▶ [Aufgabenstellung]:
Kannst du aus dem Artikel über den Skulpteur aus Ostfildern unten die Passage von „Der Skulpteur aus“ bis „Computer animiert worden.“ Wort für Wort abtippen?

▶ [Vorgegebener Text]:
# # # # # # #

Einer, der Figuren Seele einhauchtFantasiewelten haben Jörg Stegmüller schon immer fasziniert - als Skulpteur schafft er bewegte Figuren ebenso wie persönliche Porträts
OSTFILDERN - Jörg Steegmüllers Figuren kann man an vielen Orten treffen: im Freizeitpark oder in der Geisterbahn, im Museum, im Film und im Fernsehen, auf Messen oder vielleicht in einem Regal.
Der Skulpteur aus Ostfildern erschafft Miniaturmodelle ebenso wie lebensechte Wachsfiguren, persönliche Bronzebüsten oder augenrollenden Piraten, die mit der Hakenhand drohen.
Wer vor einem Jahr die Fernsehserie Zwei Engel für Amor sah, erinnert sich an den Marmor-Engel mit dem verschmitzten Gesichtsausdruck, der zum Leben erwachte. Er ist in Jörg Steegmüllers Werkstatt entstanden und dann am Computer animiert worden.
Und wer schon mal im Freizeitpark Tripsdrill eine Badewannensturzfahrt gewagt hat, konnte jede Menge Steegmüller-Originale sehen: die 23 ausdrucksstarken Figuren im Jungbrunnen zum Beispiel, oder die zahlreichen Utensilien rund um Wahrheit und Mythos Jungbrunnen, die die Zeit beim Anstehen für die Attraktion verkürzen.
Das sind nur zwei Beispiele aus dem vielseitigen Schaffen des 33-jährigen Künstlers aus Ostfildern. Er baute auch Hafenszenerien für den Film Der Patriot, er hat verschiedene Schiffsbauer-Berufe für ein holländisches Museum dargestellt und konstruiert immer wieder so genannte animatronisch-technische Figuren, die sich durch Hydraulik oder Elektrik selbst bewegen.

# # # # # # #

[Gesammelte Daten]
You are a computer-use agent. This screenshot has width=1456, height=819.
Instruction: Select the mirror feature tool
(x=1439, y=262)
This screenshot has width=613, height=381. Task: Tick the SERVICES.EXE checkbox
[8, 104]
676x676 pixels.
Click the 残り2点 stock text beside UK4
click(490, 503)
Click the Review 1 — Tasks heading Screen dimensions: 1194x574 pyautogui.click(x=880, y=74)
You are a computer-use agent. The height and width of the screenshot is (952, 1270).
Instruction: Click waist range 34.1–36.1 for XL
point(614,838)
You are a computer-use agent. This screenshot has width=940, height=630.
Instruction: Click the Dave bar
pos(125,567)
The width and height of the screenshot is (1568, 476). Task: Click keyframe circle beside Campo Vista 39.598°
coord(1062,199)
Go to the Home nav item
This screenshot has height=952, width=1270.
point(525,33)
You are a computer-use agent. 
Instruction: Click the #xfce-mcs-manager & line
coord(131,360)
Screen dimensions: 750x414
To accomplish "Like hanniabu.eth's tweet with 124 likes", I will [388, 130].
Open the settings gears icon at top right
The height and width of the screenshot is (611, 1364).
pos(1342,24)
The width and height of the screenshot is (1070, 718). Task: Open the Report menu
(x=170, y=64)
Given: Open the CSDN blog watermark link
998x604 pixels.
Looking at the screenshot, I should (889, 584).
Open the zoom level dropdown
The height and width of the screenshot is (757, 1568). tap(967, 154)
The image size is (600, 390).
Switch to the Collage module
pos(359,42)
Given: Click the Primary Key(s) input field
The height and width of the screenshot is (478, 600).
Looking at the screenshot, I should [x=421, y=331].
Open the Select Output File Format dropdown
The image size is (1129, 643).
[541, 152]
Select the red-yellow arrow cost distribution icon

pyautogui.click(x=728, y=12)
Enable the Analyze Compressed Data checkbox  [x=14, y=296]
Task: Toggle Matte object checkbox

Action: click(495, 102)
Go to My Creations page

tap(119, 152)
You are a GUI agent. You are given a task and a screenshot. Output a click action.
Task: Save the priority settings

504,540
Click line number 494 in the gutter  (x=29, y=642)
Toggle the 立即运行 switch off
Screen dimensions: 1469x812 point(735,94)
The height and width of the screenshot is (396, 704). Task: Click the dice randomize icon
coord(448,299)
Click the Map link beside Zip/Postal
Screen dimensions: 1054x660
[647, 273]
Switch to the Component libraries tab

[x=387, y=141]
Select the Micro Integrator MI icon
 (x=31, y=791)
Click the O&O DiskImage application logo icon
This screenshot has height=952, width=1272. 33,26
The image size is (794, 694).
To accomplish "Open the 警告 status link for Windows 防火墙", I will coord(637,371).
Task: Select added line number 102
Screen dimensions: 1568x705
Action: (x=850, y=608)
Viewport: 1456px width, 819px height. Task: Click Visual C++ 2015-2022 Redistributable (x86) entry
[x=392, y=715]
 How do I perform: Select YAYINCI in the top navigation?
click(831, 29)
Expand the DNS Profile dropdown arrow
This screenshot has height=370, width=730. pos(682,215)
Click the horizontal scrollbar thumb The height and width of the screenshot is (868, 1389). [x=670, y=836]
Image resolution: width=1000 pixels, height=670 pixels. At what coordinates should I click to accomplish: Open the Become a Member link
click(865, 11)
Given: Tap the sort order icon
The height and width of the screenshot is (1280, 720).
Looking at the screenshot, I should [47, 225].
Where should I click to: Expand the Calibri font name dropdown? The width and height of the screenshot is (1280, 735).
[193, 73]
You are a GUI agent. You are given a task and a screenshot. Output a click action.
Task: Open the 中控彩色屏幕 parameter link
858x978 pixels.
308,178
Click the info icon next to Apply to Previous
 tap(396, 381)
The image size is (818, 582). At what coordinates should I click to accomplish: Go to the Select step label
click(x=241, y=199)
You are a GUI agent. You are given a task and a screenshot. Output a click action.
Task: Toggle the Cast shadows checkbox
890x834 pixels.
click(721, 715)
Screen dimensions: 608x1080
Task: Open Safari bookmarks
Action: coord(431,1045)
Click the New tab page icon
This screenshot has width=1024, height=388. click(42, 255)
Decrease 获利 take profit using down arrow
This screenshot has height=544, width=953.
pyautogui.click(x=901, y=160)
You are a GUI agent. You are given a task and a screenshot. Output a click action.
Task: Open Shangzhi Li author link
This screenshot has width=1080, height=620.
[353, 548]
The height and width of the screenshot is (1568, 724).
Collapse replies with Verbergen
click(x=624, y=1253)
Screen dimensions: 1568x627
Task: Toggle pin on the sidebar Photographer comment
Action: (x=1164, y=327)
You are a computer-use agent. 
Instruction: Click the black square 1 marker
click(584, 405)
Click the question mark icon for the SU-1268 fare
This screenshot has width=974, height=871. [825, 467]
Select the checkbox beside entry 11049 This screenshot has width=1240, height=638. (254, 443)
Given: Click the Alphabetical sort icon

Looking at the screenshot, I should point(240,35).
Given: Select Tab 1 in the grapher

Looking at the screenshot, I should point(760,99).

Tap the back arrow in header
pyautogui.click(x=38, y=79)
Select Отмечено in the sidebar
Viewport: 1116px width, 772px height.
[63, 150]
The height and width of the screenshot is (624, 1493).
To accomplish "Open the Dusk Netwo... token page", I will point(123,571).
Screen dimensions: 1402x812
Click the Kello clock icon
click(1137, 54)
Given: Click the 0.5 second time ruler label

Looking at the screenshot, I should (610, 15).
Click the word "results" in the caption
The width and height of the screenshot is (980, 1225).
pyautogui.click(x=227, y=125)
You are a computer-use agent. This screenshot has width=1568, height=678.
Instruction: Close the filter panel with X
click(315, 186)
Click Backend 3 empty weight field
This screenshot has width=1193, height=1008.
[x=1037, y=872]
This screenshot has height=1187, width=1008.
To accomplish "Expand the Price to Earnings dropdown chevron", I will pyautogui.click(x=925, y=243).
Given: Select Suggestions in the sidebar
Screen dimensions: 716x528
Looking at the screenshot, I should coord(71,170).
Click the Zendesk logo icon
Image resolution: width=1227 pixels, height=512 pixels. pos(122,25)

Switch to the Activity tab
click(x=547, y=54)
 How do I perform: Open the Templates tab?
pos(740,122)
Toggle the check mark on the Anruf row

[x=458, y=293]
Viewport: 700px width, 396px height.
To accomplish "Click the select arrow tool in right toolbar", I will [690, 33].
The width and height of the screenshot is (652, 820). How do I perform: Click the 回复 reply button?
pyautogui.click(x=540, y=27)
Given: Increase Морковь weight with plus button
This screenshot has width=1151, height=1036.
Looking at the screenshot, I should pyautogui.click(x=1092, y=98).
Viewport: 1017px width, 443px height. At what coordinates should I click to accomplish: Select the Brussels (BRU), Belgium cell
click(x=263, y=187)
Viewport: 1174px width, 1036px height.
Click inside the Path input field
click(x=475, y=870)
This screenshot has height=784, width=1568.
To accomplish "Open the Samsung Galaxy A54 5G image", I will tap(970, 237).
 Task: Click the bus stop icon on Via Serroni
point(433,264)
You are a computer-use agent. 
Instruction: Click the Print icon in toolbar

# # # # # # #

▶ [Ergebnis der Übung]:
Der Skulpteur aus Ostfildern erschafft Miniaturmodelle ebenso wie lebensechte Wachsfiguren, persönliche Bronzebüsten oder augenrollenden Piraten, die mit der Hakenhand drohen.
Wer vor einem Jahr die Fernsehserie Zwei Engel für Amor sah, erinnert sich an den Marmor-Engel mit dem verschmitzten Gesichtsausdruck, der zum Leben erwachte. Er ist in Jörg Steegmüllers Werkstatt entstanden und dann am Computer animiert worden.